Importantly, Obergefell and Windsor only prohibit actions by the state. They do not apply to private parties, like private employers, landlords or vendors. Therefore, private (non-governmental) restaurants can refuse to serve same sex couples, private employers can refuse to hire gay applicants, and private landlords can refuse to rent to transgender tenants. While such discrimination may be invidious and highly offensive to ordinary people, as long as it involves purely private parties, such discrimination is not (yet) unlawful under the Ohio or federal anti-discrimination laws.
Not all employment relationships are entirely private in nature, though. State action has a way of creeping in, especially with respect to benefits. Suppose, for example, an employer offers an all-expense-paid vacation for two as a prize in a sales competition, but limits the two to opposite sex partners. In that case, denying the benefit to same sex spouses treats marriage unequally, but as long as it is a private company and a private benefit (i.e., offered and paid for by the private employer), it does not involve state action and is not unlawful.
But what about a health insurance plan that excludes persons of the same sex from the definition of a covered “spouse”? We have already seen one such policy, presumably from an insurer that was attempting to comply with the Ohio same sex marriage law before Obergefell struck it down. Employee benefits can involve state action, since numerous laws affect and regulate health insurance, including ERISA and the federal tax code.
ERISA provides rights to “spouses” under employer provided health insurance and pension plans, like the right to spousal notice under COBRA (29 USC 1166) and the right to a survivor annuity for the spouse of a participant with a vested annuity who dies before the annuity starting date (29 USC 1055). Now, ERISA must be read to include same sex as well as opposite sex partners. ERISA does not, however, require employers to provide health insurance benefits to anyone, including spouses. That is a decision left up to employers. Thus, it is not clear if an employer who offers health insurance to opposite sex spouses but not same sex spouses violates ERISA.
The US tax code gives tax breaks to employers who provide qualifying health insurance benefits. Whether or not tax deductions for health insurance expenses amounts to state action sufficient to trigger Obergefell’s prohibition also remains to be seen. Justice Kennedy made a point of assuring ministers that their churches would not lose their tax exempt status if they refused to marry same sex couples, but he did so on First Amendment religious freedom grounds. Will the IRS now refuse to allow non-religious employers a deduction for health insurance expenses if the benefits are only available to opposite sex spouses? This and similar questions will likely require litigation.
For now, employers who want to provide same sex spouses with different and less desirable terms and conditions of employment should hire counsel to research whether such terms or conditions of employment involve action by the state or federal government. The litigation risk will turn on the extent of the state action. In the health insurance example discussed above, employers will, at a minimum, run a significant litigation risk.

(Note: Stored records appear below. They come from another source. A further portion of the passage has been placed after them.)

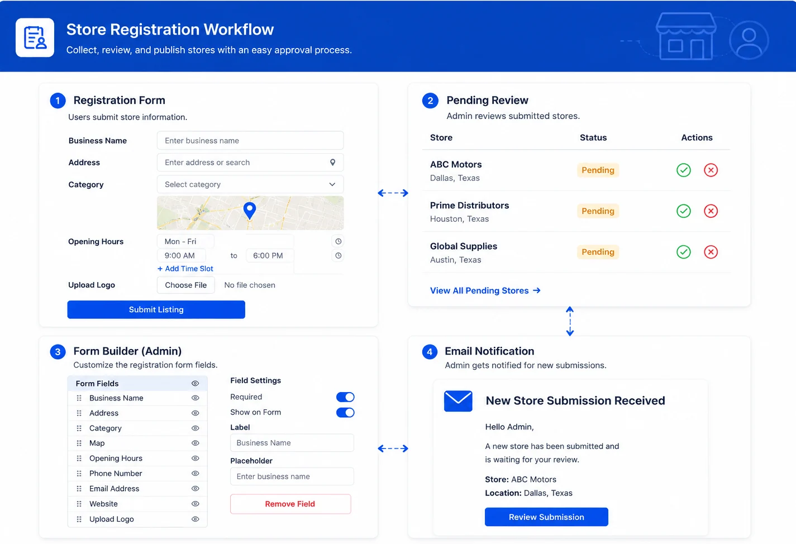
Task: Open the user profile avatar icon
Action: click(x=749, y=40)
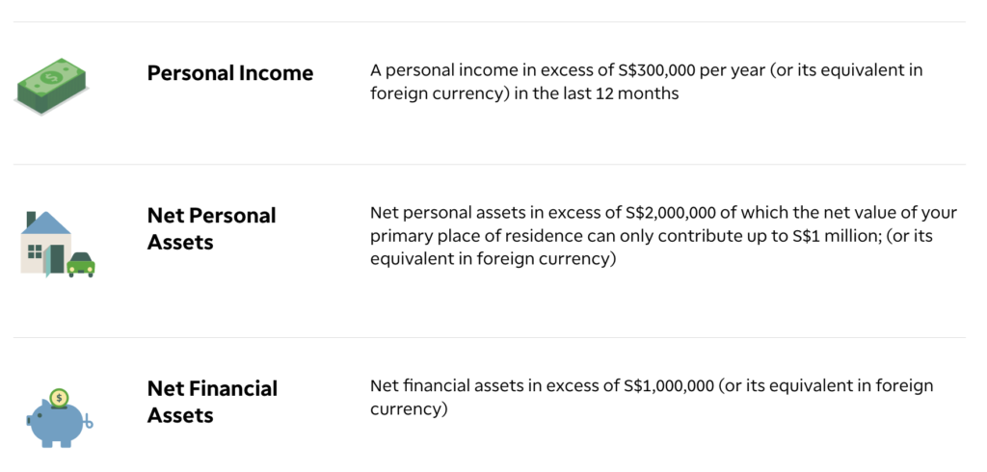
Task: Click the blue roof of the house
Action: (45, 223)
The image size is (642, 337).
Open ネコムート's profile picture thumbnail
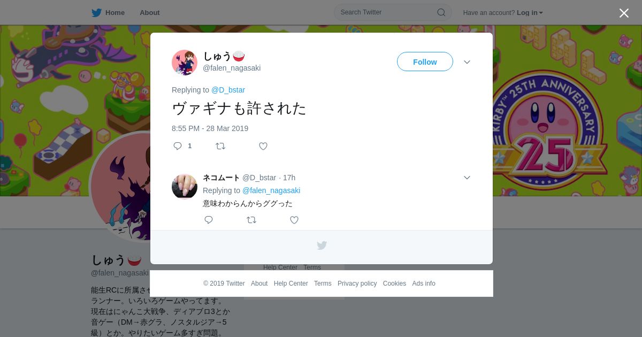point(185,186)
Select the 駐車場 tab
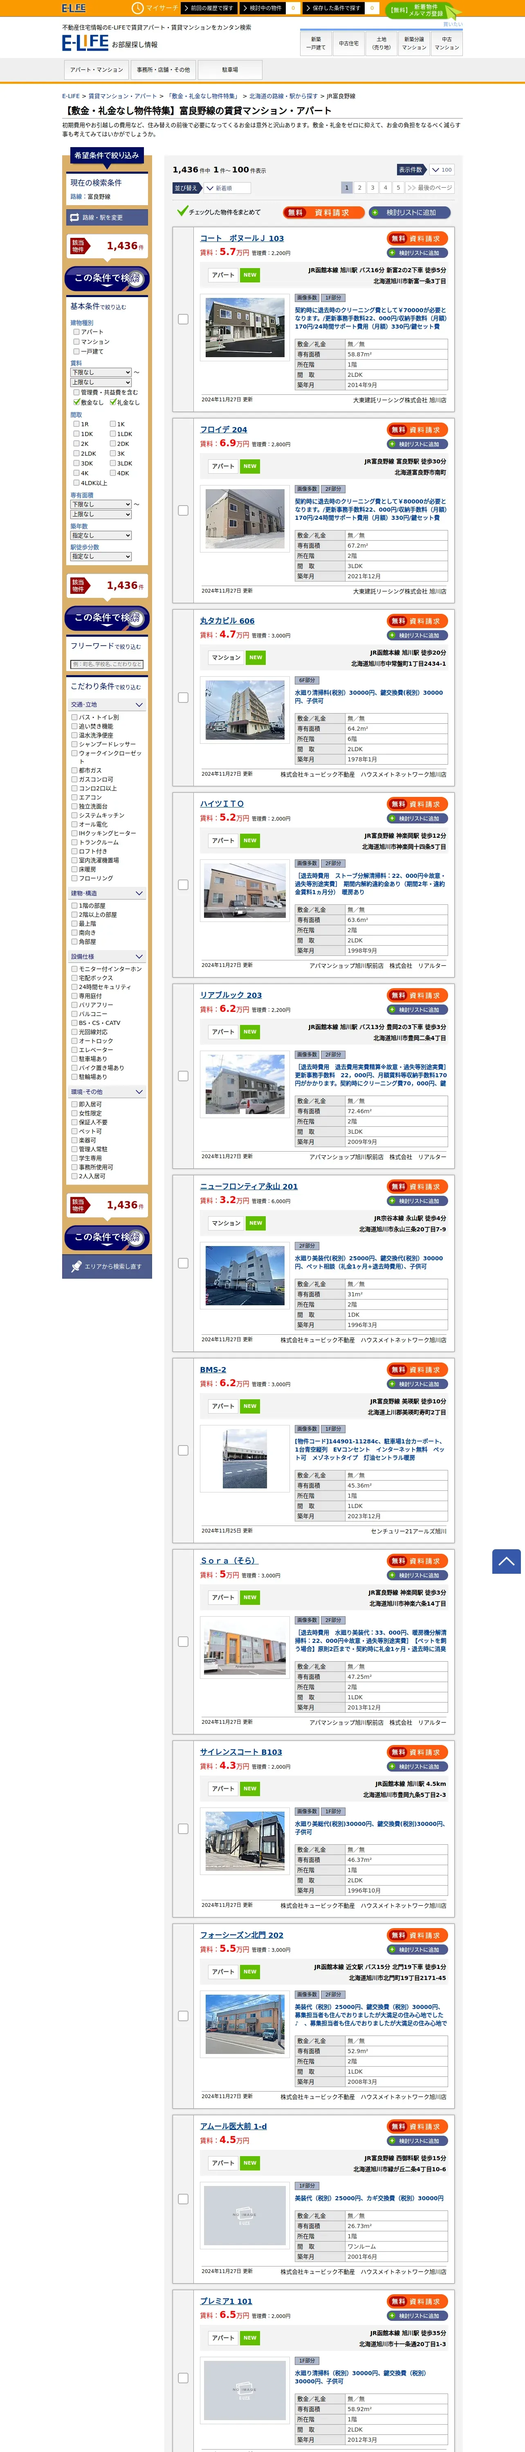The width and height of the screenshot is (525, 2452). [230, 69]
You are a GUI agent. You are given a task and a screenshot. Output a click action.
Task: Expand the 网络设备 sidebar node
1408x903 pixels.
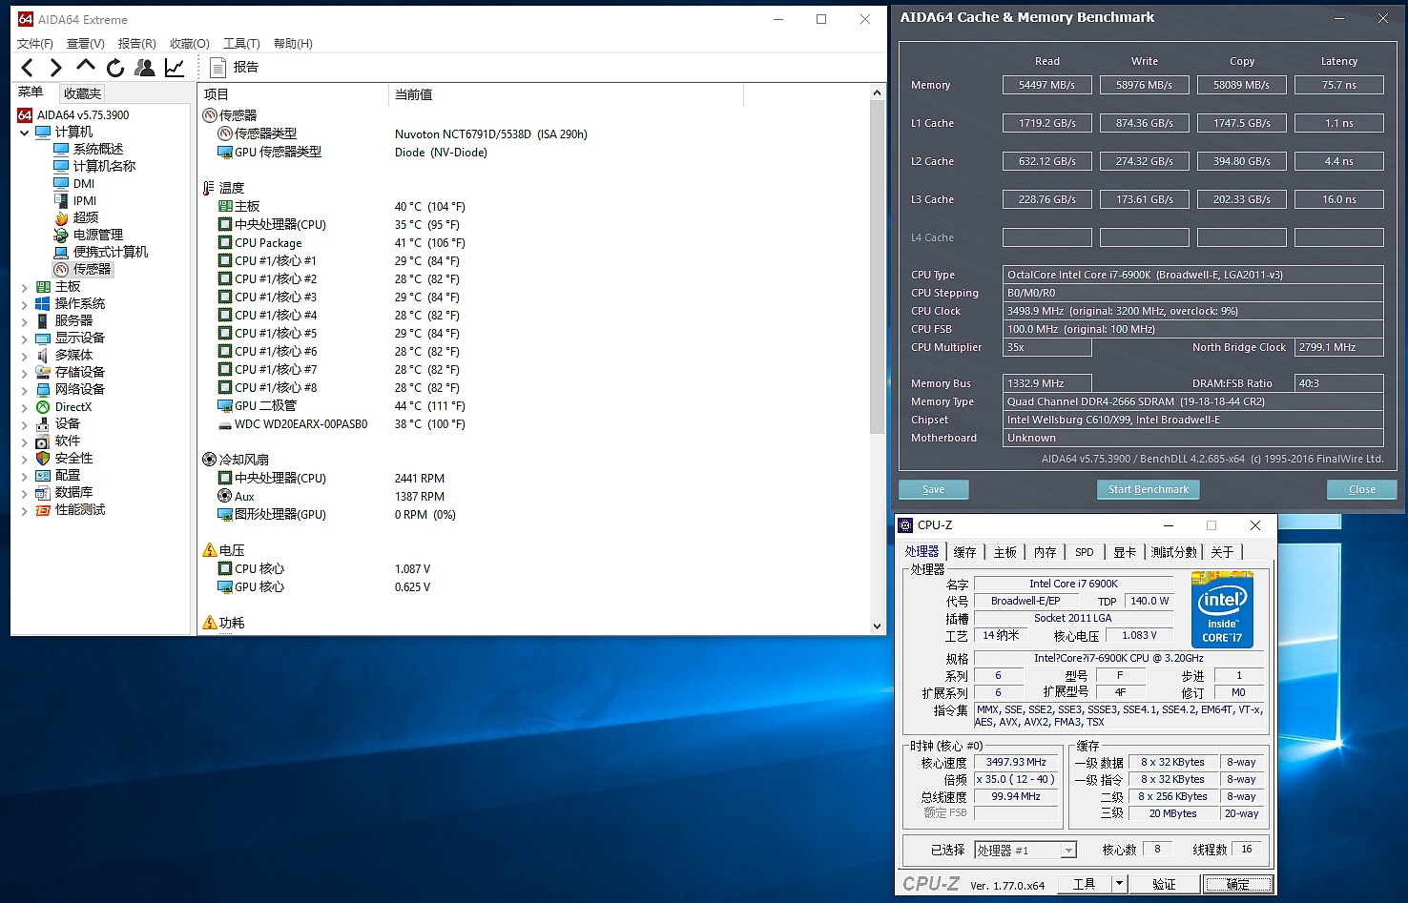click(27, 389)
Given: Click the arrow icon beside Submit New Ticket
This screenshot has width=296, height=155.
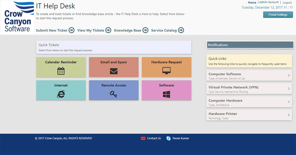Looking at the screenshot, I should [x=72, y=30].
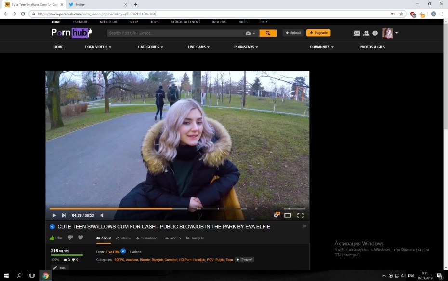448x281 pixels.
Task: Expand the Categories dropdown in the navbar
Action: pyautogui.click(x=149, y=47)
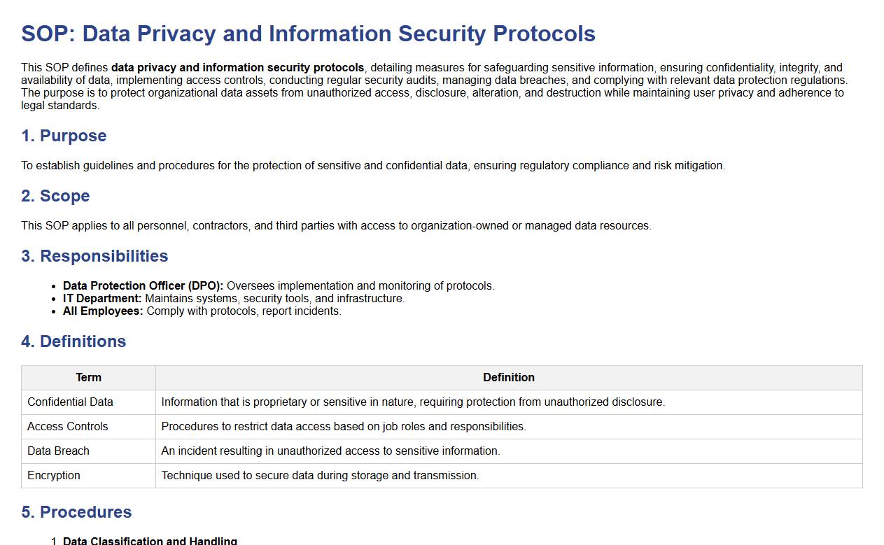Image resolution: width=884 pixels, height=545 pixels.
Task: Click the SOP main title heading
Action: coord(308,34)
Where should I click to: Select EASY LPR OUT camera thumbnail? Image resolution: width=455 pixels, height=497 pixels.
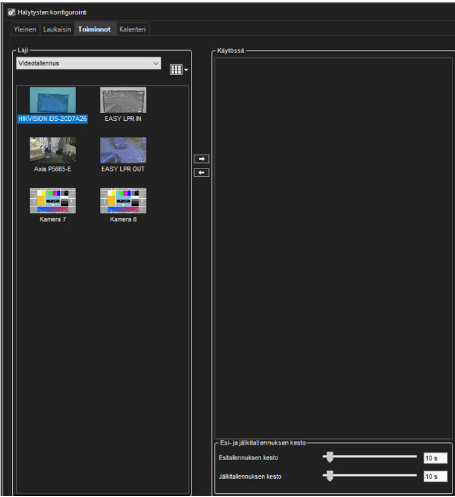click(123, 150)
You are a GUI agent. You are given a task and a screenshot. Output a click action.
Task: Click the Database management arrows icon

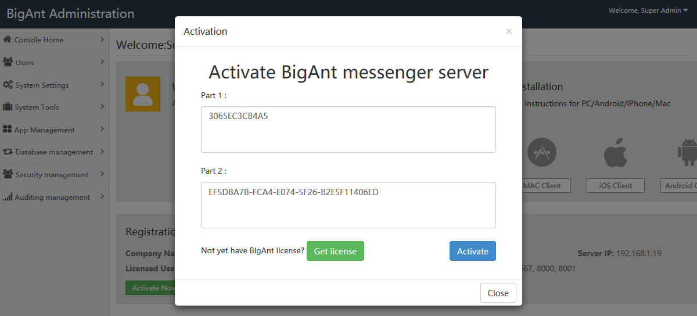point(8,152)
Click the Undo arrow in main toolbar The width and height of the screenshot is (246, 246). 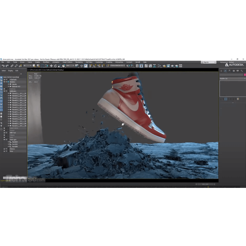[x=3, y=66]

The safer path for employers is not to discriminate between same and opposite sex spouses with respect to terms and conditions of employment. With Ohio’s Constitution Article XV, Section 11 struck down by Obergefell, there is no longer any prohibition against providing benefits to same sex married couples. Employers who take that path will have to amend and republish any discriminatory policy or plan to remove the discriminatory provision, but they will be able to do so without running a risk of litigation.